São milhares de carros com apenas uma pessoa dentro. Não há rua para tantos, então o tráfego fica congestionado. E não flui.

A pessoa que está conduzindo o veículo, então, fica irritada. Começa a lutar para não chegar atrasada ao trabalho, onde vai passar 9h, 10 horas, dependendo do tempo que tire para o almoço. É uma luta consigo, primeiramente. Olha para o relógio e para o tráfego parado, quase parado. Parado de novo. E pensa no anda e pára: Vai dar tempo.

Então, o carro da frente resolve parar na faixa para algum isolado pedestre passar. E o tráfego lento pára. E os motoristas que estão atrás começam uma sinfonia de buzinas. E fechados em seus carros, porque não se abre a janela com frio (nem no calor, quando se liga o ar), começam a desferir palavrões que apenas eles ouvem. Não serve pra nada, nem para acalmá-los.
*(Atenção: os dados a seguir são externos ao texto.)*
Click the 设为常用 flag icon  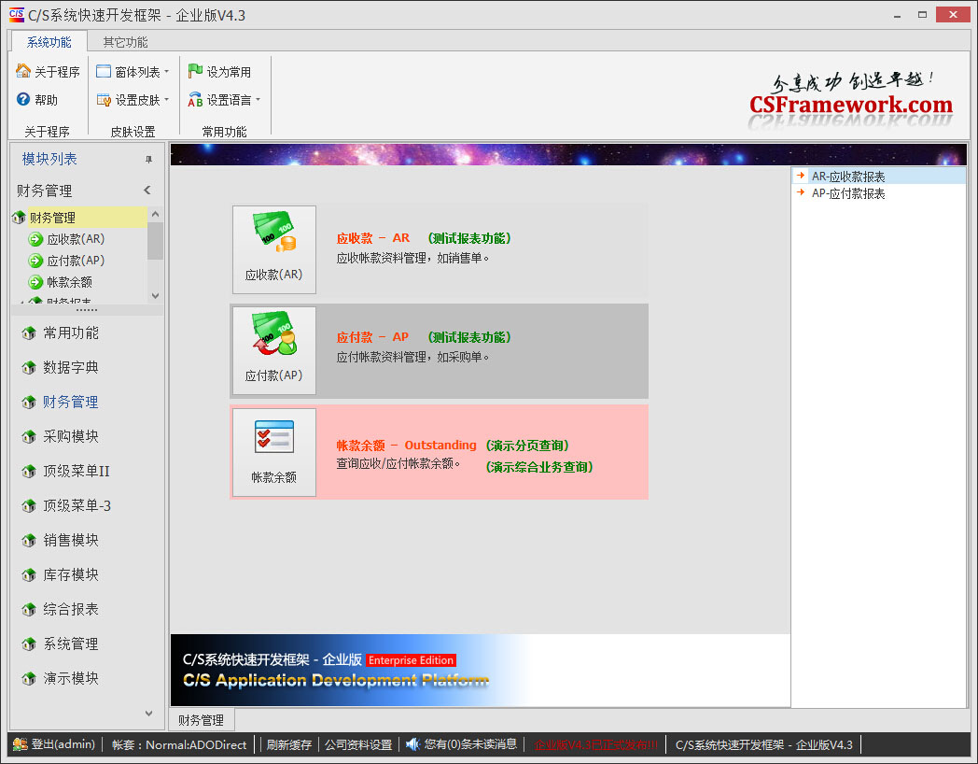tap(195, 71)
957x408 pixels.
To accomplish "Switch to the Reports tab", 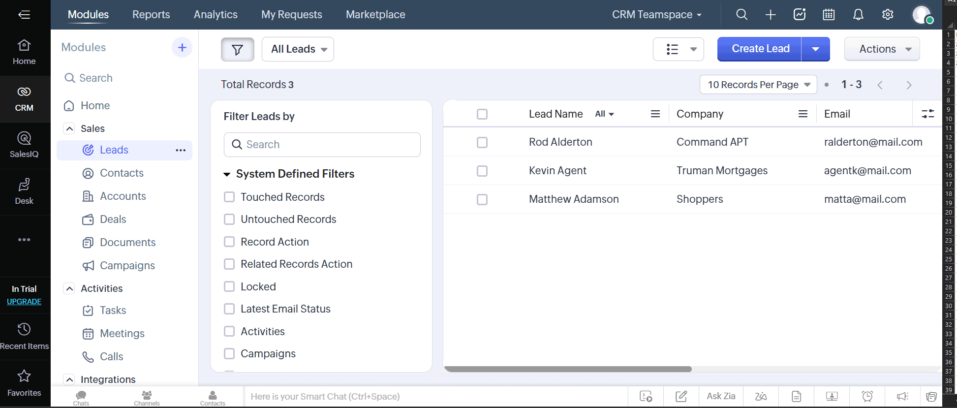I will click(x=151, y=15).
Um motoqueiro passa em alta velocidade, acelerando entre os carros parados que estão esperando o pedestre passar na faixa, e não atropela o pedestre porque ele é jovem, e parou no susto, e por um triz não foi abarroado. O motoqueiro, sem deixar de acelerar, levanta um dos braços e o chacoalha. Se falou algo, ninguém ouviu por causa do seu capacete.

O fluxo de trânsito volta a fluir, lentamente. Outro motoqueiro, acelerando ainda mais do que o outro, acerta o espelho retrovisor de uma SUV. Não cai da moto, só cambaleia. Segue acelerando. Ergue um braço e chacoalha. O motorista da SUV fica ainda mais nervoso. Estica o pescoço e é possível ver ele praguejando o motoqueiro. Não há o que fazer. 

É possível que o motorista tenha desejado que o motoqueiro se espatife à frente. 

É possível que quase ao mesmo tempo que pragueja o motoqueiro esse motorista tenha se arrependido porque “é pecado” desejar o mal do outro. Então o motorista que já estava nervoso com o trânsito e com o seu retrovisor também se sente culpado por ter desejado que o motoqueiro se espatifasse.

Chega ao trabalho. Aos poucos vai se acalmando. Não chegou atrasado. Um colega comenta da revolta da torcida no jogo, atirando sinalizadores de fogo no campo; outro das pessoas morrendo no submarino que levava ricos passear vendo destroços do Titanic; do aniversário do filho; do carro que está pensando em comprar para a filha… Mais um carro nas ruas!

De volta pra casa, nova angústia no trânsito, dentro do seu carro, a extensão de si. Onde nem imagina dar carona para um só colega afim de tirar metade dos carros das ruas.

… Nos tornamos a relação com os nossos carros. A hora do dia que andamos em nossos carros nos define. O carro dá a aparência de quem somos.